Make failures actionable for the next operator
A good error message says what failed and what value caused it. Compare these:
printf 'Error\n' >&2
and:
printf 'Cannot write backup directory: %s\n' "$backup_dir" >&2
The second message gives the next person something to check. This matters in DevOps scripts because the person seeing the failure may not be the author. They may be on call, half awake, and looking at CI logs from a failed deployment.
Exit codes can also carry meaning. Use 2 for usage problems, 1 for general runtime failures, and tool-specific codes when you have a documented reason. Do not spend all day inventing a taxonomy, but avoid returning success after a failed validation just because the script printed a warning.
Test the failing context, not your favorite context
If systemd runs the script, test with systemd. If cron runs it, test with a stripped environment. A quick approximation is:
env -i HOME="$HOME" PATH=/usr/bin:/bin bash ./script.sh config.env
That removes the comfort blanket of your interactive shell. Missing exports and PATH assumptions show up quickly.
For Docker entrypoint scripts, run the image with the same environment and mounts as production as closely as you can:
docker run --rm --env-file app.env -v "$PWD/config:/config:ro" my-image:tag
If it fails only in CI, print the CI runner's working directory and the exact command line. Many CI Bash failures are just wrong relative paths after checkout, not deep shell issues.
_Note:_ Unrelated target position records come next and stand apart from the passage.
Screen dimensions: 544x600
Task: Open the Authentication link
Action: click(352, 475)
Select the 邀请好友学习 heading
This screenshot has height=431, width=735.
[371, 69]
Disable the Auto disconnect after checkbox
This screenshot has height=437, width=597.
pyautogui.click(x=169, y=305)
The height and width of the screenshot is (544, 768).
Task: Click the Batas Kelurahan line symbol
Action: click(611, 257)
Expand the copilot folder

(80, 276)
A real-world review pass before you ship
Before calling a script or container setup finished, read it once as if you are the next person who has to debug it at 2 a.m. That changes what you notice. A prompt that made sense while writing the script may be ambiguous when it appears in a CI log. A Docker service name that felt obvious may not match the variable name in the application. A Bash default may be safe for development and dangerous for production.
I like to do a short dry run with deliberately awkward values. Use a path with spaces. Use an empty optional value. Try a filename that starts with a dash. Run the script from a different working directory. Start the container without one expected environment variable. These tests are not fancy, but they catch the assumptions that usually break first.
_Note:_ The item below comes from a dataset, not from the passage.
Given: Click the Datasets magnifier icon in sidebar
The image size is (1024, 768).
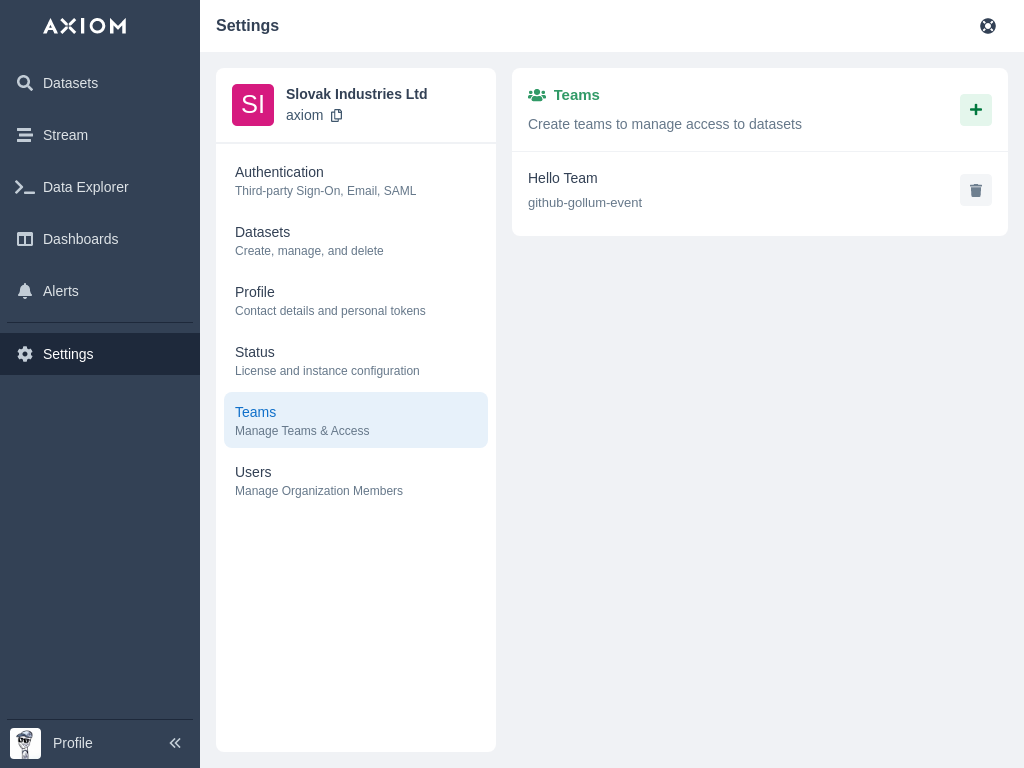Looking at the screenshot, I should pos(25,83).
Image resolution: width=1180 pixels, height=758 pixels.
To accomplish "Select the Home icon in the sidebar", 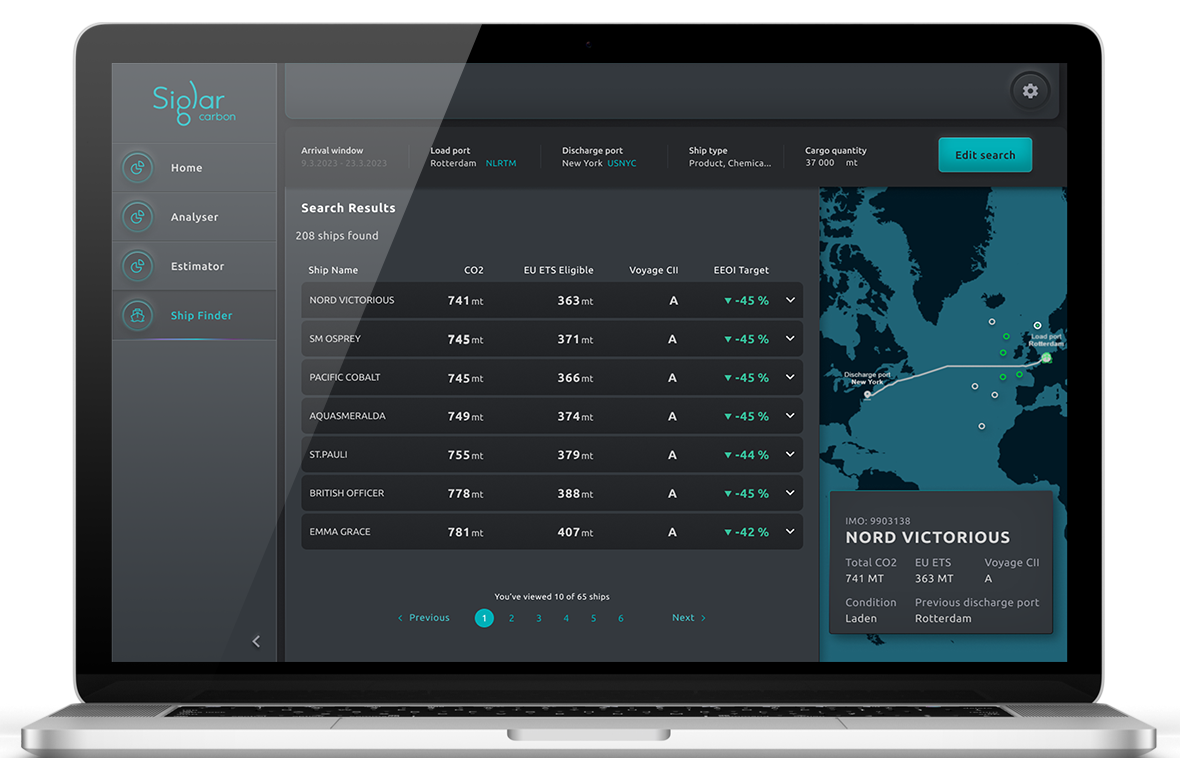I will click(138, 167).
Also check the failure message. If the only output is failed, the article's advice has not made it into the implementation. A useful failure says what value was used, what check failed, and what the operator can change. That does not mean dumping every environment variable or printing secrets. It means being specific where specificity helps: the config path, the missing command name, the network name, the service hostname, or the port the process tried to bind.
The final habit is to keep examples close to the way the system is actually run. If production uses Compose, test with Compose. If a script is launched by systemd, test it with systemd or with a similarly minimal environment. If a command is supposed to be safe for copy and paste, include the quoting, -- separators, and validation in the example itself. Readers copy working patterns more often than they copy warnings.
That review pass is not bureaucracy. It is how small automation stays boring. Boring is what you want from shell prompts, config loaders, variable expansion, container diagnostics, and Docker networking. The less surprising the behavior is, the easier it is for the next operator to trust it.